*Exercise brief*. Within the records that follow, find every line containing the string "accomplish". Copy those lines.

<<<<

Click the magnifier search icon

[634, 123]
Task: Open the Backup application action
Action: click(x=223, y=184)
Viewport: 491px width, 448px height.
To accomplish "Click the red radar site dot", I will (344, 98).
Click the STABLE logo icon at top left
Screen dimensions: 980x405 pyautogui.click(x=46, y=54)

>>>>
<<<<

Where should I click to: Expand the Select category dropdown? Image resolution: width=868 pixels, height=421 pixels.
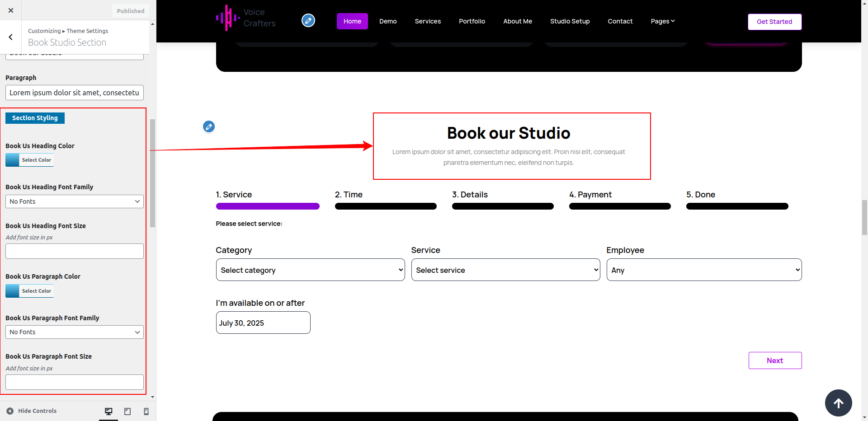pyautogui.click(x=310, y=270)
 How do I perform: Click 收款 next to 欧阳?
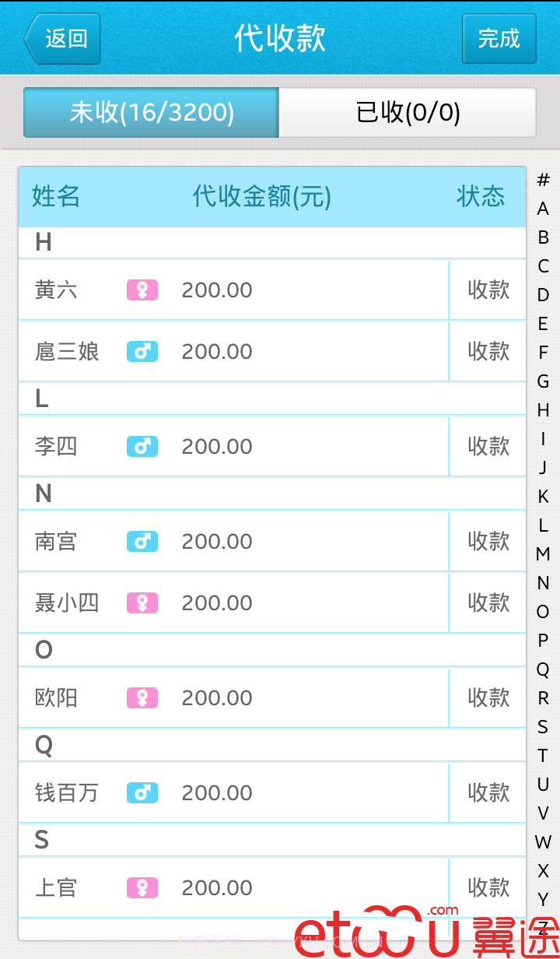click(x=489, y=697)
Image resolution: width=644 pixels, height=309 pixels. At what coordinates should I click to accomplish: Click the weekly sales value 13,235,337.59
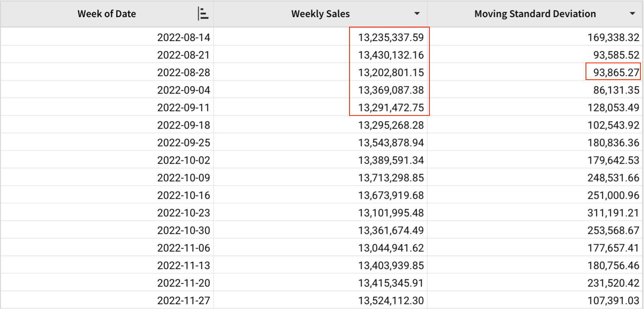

>>>>

*Answer below*.
To accomplish "Click the red radar site dot", I will (344, 98).
Image resolution: width=644 pixels, height=309 pixels. At what coordinates should I click to accomplish: Click the weekly sales value 13,235,337.59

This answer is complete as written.